ASSIGNMENT A >>
Name every person or character other than Sif who is mentioned in the paragraph of the Sif character profile that begins "Sif is a character appearing".
ASSIGNMENT B >>
Reproduce word for word the section of the Sif character profile starting at "- Sif on the" and ending at "Jack Kirby (artist)".

- Sif on the cover of Thor: Son of Asgard #3. Art by Adi Granov.

Publication information
- Publisher: Marvel Comics
- First appearance: Journey into Mystery #102 (March 1964)
- Created by: Stan Lee (writer) Jack Kirby (artist)

In-story information
- Full name: Sif
- Species: Asgardian
- Place of origin: Asgard
- Team affiliations: Asgard
- Partnerships: Thor
- Notable aliases: Fair One Rose Chambers Sylvan Sybil Sif the All-Seeing
- Abilities: Superhuman strength, speed, agility, stamina, durability, reflexes, and longevity; Regenerative healing factor; Teleportation; Proficient use of cold weapons; Skilled hand-to-hand combat;

= Sif (character) =

Fictional character in Marvel Comics

Sif is a character appearing in American comic books published by Marvel Comics. Created by Stan Lee and Jack Kirby, the character first appeared in Journey into Mystery #102 (March 1964). She is based on the Norse goddess Sif. As an Asgardian warrior and lover of Thor, Sif often accompanies him into battle. She has also battled alongside Balder, who has developed an unrequited attraction to her, as she never shows affection for anyone but Thor and certain individuals who have proved worthy to wield his hammer, Mjolnir, such as the noble alien warrior Beta Ray Bill, and the mortal Eric Masterson.

ENTRIES SUPPLIED >>

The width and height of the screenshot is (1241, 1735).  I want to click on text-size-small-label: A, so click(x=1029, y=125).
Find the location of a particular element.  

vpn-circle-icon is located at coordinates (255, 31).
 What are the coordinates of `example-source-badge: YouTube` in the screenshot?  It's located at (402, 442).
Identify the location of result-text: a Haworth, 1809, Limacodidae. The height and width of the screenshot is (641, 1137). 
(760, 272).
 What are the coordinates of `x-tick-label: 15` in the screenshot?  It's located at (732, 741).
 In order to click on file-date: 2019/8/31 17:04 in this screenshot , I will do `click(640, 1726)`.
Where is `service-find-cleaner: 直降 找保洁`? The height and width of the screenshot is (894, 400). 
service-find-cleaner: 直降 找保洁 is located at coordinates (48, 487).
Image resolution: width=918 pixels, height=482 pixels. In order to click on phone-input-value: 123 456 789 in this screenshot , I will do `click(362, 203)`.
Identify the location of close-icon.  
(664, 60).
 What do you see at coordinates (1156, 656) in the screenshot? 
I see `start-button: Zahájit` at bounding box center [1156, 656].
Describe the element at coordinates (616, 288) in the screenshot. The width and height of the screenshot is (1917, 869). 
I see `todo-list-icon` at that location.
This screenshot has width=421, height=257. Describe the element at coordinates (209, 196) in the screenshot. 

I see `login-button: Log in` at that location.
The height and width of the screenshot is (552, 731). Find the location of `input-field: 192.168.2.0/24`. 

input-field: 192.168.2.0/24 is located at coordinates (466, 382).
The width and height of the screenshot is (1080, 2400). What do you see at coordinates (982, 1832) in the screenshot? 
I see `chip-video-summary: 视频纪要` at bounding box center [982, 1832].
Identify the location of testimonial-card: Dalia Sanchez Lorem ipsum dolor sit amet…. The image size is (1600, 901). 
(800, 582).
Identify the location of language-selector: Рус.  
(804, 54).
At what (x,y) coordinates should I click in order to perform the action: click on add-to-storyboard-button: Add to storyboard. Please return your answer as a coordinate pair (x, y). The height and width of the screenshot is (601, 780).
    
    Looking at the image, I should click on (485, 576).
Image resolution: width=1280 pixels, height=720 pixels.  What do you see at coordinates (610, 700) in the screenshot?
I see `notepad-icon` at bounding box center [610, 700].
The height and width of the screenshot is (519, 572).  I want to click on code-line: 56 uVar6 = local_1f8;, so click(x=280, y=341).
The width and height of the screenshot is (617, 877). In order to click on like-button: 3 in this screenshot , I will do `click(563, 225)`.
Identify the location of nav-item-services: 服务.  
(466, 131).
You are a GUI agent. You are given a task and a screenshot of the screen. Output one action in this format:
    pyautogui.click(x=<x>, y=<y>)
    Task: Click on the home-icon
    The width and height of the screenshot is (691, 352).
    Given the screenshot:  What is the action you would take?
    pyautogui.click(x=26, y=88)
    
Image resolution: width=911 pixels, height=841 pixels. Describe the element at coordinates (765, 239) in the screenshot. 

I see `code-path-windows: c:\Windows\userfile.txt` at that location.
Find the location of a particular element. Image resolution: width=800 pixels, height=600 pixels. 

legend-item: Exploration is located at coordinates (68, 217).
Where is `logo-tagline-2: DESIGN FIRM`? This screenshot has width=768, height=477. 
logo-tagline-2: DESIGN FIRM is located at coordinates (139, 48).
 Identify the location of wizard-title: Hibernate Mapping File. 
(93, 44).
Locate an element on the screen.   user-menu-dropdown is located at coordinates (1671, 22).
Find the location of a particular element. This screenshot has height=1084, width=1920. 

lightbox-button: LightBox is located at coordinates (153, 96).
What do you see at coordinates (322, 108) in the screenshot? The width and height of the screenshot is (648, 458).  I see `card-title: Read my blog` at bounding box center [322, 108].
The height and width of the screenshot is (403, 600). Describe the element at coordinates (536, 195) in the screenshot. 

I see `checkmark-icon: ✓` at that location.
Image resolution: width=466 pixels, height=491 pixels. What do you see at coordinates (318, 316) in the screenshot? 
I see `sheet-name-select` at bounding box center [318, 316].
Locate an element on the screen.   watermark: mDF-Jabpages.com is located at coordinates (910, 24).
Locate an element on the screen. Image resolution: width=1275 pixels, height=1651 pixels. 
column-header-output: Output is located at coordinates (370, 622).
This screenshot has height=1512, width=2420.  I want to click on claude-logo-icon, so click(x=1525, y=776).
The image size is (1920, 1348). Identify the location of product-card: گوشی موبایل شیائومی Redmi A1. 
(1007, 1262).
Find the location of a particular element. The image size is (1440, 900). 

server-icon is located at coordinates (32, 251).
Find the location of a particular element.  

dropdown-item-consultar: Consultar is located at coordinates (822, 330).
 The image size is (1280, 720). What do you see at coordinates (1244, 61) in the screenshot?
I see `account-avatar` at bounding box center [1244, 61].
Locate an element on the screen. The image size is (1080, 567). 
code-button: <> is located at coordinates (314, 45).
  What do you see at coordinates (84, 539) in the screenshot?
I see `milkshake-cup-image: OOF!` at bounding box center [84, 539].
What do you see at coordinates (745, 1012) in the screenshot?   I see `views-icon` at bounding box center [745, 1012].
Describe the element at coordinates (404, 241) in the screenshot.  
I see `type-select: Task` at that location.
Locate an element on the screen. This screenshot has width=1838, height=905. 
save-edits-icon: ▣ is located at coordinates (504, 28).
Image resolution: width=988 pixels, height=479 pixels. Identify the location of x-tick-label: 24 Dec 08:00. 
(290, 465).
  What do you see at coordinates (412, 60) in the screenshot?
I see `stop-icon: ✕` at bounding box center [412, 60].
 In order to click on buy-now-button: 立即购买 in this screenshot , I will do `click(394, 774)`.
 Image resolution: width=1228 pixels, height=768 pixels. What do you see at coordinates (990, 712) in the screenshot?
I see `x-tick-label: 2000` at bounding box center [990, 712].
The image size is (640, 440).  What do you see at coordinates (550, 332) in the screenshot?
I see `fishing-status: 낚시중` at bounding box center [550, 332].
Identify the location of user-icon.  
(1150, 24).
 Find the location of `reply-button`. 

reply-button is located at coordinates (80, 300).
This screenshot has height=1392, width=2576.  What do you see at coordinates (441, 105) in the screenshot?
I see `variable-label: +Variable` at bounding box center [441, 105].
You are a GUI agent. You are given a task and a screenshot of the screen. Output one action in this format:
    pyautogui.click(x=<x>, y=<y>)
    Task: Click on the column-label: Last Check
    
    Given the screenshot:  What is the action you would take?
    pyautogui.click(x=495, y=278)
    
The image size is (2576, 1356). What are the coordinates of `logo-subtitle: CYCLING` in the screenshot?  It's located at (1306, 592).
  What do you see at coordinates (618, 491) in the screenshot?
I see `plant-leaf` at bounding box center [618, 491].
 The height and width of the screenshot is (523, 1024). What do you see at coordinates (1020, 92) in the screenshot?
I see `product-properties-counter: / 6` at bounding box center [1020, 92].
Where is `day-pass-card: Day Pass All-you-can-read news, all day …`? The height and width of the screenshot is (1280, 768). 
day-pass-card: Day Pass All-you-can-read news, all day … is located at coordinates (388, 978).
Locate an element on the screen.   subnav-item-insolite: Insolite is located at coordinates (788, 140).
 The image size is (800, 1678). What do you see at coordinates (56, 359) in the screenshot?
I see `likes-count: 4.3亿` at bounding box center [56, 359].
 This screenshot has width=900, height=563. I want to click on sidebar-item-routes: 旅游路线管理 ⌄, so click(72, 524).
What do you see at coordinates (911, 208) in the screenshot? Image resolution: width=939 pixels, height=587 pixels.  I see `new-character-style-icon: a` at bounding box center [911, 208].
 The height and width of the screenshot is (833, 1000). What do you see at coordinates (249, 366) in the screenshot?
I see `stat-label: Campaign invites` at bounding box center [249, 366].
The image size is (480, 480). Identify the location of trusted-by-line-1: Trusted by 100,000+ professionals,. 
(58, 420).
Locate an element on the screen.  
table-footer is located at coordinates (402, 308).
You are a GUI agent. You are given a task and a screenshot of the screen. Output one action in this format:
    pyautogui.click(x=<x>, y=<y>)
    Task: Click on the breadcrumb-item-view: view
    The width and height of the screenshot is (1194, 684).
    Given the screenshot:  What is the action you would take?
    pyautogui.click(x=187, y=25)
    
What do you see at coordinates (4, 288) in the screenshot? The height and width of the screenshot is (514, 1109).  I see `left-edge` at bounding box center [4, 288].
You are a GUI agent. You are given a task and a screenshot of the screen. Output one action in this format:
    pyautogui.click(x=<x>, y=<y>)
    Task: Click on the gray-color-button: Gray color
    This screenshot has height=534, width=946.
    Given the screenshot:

TASK SOLUTION A >>
Stan Lee, Jack Kirby, Thor, Balder, Beta Ray Bill, Eric Masterson

TASK SOLUTION B >>
- Sif on the cover of Thor: Son of Asgard #3. Art by Adi Granov.

Publication information
- Publisher: Marvel Comics
- First appearance: Journey into Mystery #102 (March 1964)
- Created by: Stan Lee (writer) Jack Kirby (artist)